### What you should do
Select and copy every line of the listing below that contains the word "resolution".

### Record set
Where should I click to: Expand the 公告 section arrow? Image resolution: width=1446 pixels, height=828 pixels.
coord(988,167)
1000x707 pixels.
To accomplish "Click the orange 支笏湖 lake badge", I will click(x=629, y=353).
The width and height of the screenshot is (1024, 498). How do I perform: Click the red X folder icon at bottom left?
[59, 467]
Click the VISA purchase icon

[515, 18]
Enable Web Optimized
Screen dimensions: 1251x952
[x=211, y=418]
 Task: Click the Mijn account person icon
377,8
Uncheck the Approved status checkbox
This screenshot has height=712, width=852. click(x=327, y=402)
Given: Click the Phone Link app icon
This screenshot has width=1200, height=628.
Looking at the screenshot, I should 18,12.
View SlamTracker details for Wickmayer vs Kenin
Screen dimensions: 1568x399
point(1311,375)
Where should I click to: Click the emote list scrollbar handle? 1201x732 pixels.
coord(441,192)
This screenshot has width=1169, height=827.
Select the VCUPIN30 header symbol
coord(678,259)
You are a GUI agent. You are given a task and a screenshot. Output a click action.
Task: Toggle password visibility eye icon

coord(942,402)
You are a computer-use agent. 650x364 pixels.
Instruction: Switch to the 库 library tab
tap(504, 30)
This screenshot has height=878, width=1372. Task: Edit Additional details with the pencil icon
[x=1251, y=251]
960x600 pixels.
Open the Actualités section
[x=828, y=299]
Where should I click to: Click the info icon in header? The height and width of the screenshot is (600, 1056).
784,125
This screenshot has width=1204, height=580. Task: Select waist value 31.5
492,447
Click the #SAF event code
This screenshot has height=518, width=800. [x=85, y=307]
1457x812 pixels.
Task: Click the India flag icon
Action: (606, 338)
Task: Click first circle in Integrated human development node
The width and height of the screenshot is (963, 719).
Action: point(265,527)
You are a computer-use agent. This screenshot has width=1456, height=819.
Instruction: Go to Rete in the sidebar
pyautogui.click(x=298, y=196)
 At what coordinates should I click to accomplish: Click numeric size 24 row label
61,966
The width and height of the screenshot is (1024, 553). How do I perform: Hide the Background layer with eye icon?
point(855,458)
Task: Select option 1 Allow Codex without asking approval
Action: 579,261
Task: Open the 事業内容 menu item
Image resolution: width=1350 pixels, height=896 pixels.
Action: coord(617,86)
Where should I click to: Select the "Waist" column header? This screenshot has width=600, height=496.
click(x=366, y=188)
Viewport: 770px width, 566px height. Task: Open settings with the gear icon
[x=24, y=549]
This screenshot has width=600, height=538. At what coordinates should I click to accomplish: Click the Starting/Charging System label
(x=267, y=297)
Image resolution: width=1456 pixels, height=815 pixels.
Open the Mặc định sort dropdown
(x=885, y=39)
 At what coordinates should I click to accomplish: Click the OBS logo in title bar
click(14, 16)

### Task output
Where should I click to: Expand the 公告 section arrow? Image resolution: width=1446 pixels, height=828 pixels.
Image resolution: width=1350 pixels, height=896 pixels.
Image resolution: width=1456 pixels, height=815 pixels.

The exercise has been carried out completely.